L´iniquità sociale di questa manovra discende dalla sua stessa irresponsabilità ideologica. È giusto tagliare la spesa pubblica corrente e improduttiva, che soprattutto i governi di centrodestra hanno fatto crescere in questi anni a ritmi superiori al 2% l´anno. Ma è evidente a tutti che mai come stavolta la stangata è squilibrata e «di classe». Pesa quasi per intero sulle spalle del pubblico impiego. Nessuno nega le sacche di inefficienza e i relativi «privilegi» che si annidano in questo settore: dall´impossibilità di essere licenziati o cassintegrati ai rinnovi contrattuali spesso superiori al tasso di inflazione programmata. Ma nessuno può negare che i livelli retributivi, nel settore pubblico, siano in assoluto già bassi e spesso bassissimi. Come si fa a chiedere il tributo più doloroso a quei 3 milioni e 600 mila dipendenti pubblici che guadagnano in media 1.200 euro al mese, senza chiedere nulla a chi ha redditi infinitamente superiori nel privato, nelle professioni, nelle imprese? E come si fa a non vedere che Germania, Frangia e Gran Bretagna hanno varato manovre ancora più severe, imponendo lacrime e sangue prima di tutto ai ceti più abbienti e alle banche?

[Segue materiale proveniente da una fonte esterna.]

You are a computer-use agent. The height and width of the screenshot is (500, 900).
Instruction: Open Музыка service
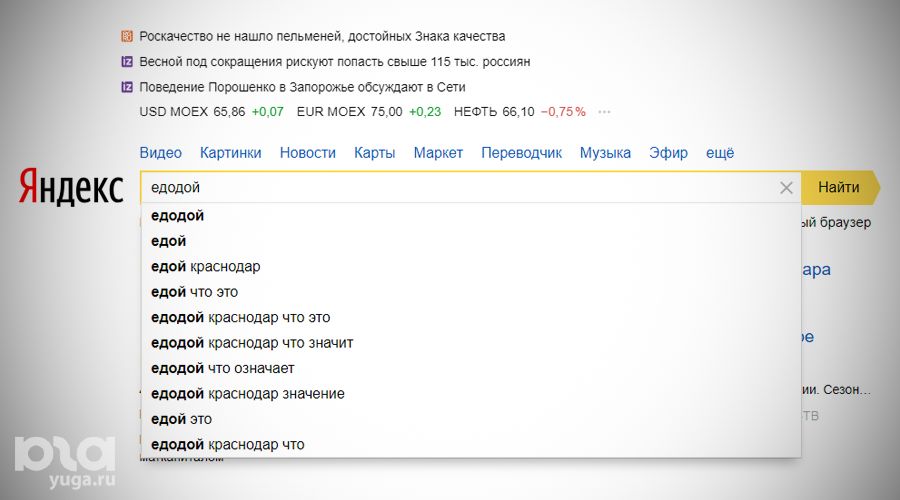click(605, 153)
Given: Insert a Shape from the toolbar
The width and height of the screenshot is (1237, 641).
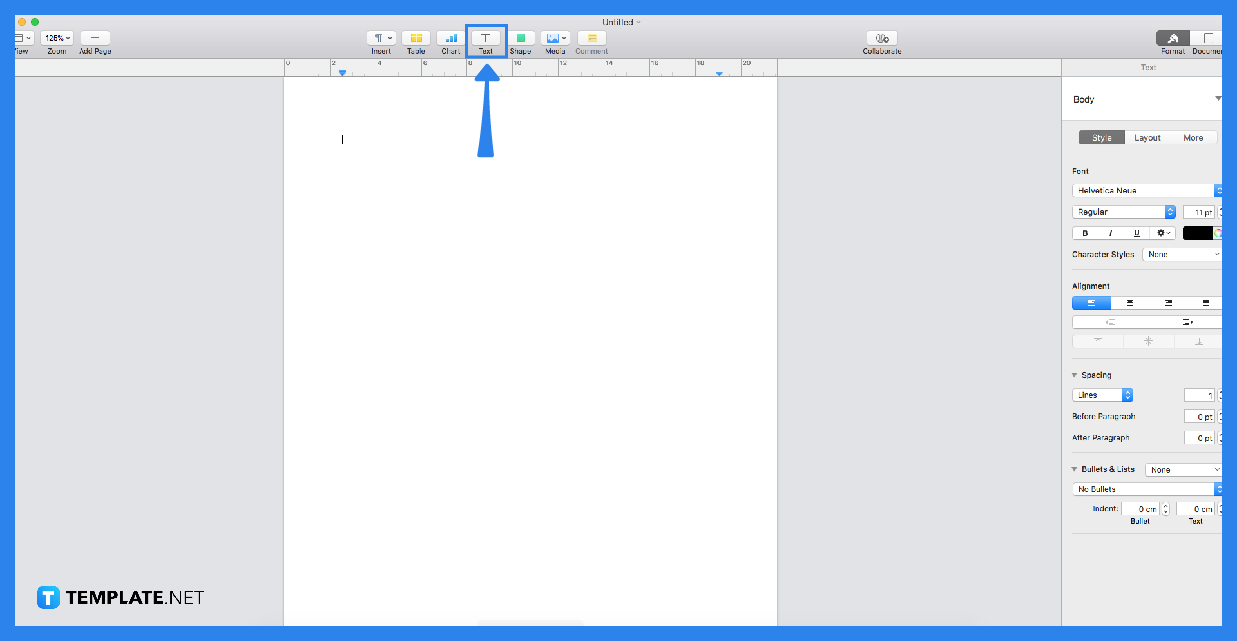Looking at the screenshot, I should (520, 37).
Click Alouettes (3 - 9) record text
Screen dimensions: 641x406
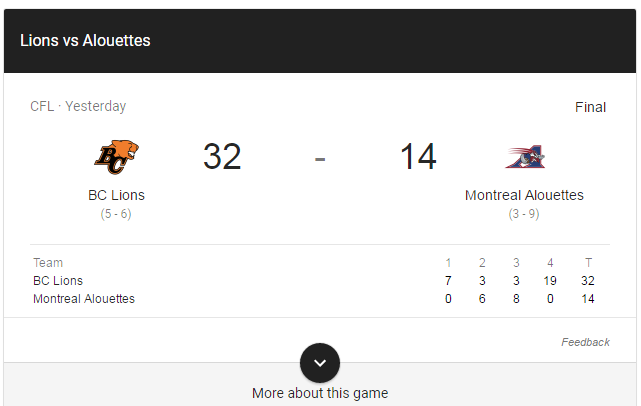pyautogui.click(x=524, y=214)
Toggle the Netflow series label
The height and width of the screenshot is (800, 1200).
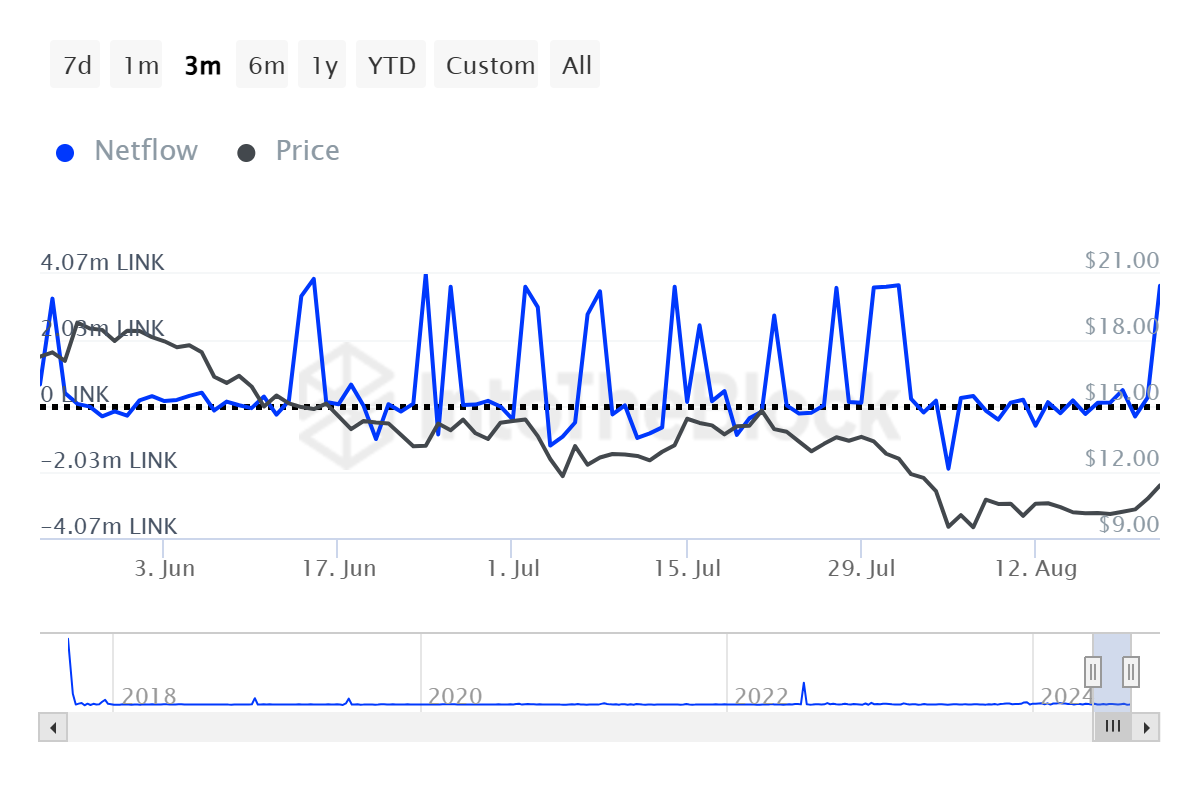tap(146, 151)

Ma anche qui, in fondo, c´è una spiegazione ideologica che giustifica la scelta. Si parte dall´assunto forzaleghista che vuole i dipendenti fannulloni per definizione. E dunque, implicitamente, il governo gli propone uno scambio immorale: io ti rinnovo la tua «sinecura», ma in cambio ti congelo gli stipendi per tre anni. E qui si annida l´estremo paradosso di questa manovra che si profila come una vera e propria controriforma. Con la batosta sul pubblico impiego e la scure sugli enti locali, Berlusconi azzera in un colpo solo le uniche due riforme di cui poteva fregiarsi in questo primo biennio di governo: la riforma del pubblico impiego di Brunetta e la riforma federalista di Bossi. Il decretone di ieri le distrugge entrambe, almeno fino alla fine della legislatura.
Di buono, alla fine, resta la quantità dei tagli, non certo la qualità. Speriamo che basti a convincere i mercati che noi non siamo tra i «maiali» di Eurolandia. Ma di certo non basta a dire che il Paese «è in mani sicure». E meno che mai a pensare che «siamo tutti sulla stessa barca», come ha detto ieri il Cavaliere. In troppi, a partire dagli evasori fiscali che hanno scudato i capitali, non rischiano la pelle in mezzo alla tempesta perfetta. Se ne stanno sul molo, a godersi lo spettacolo.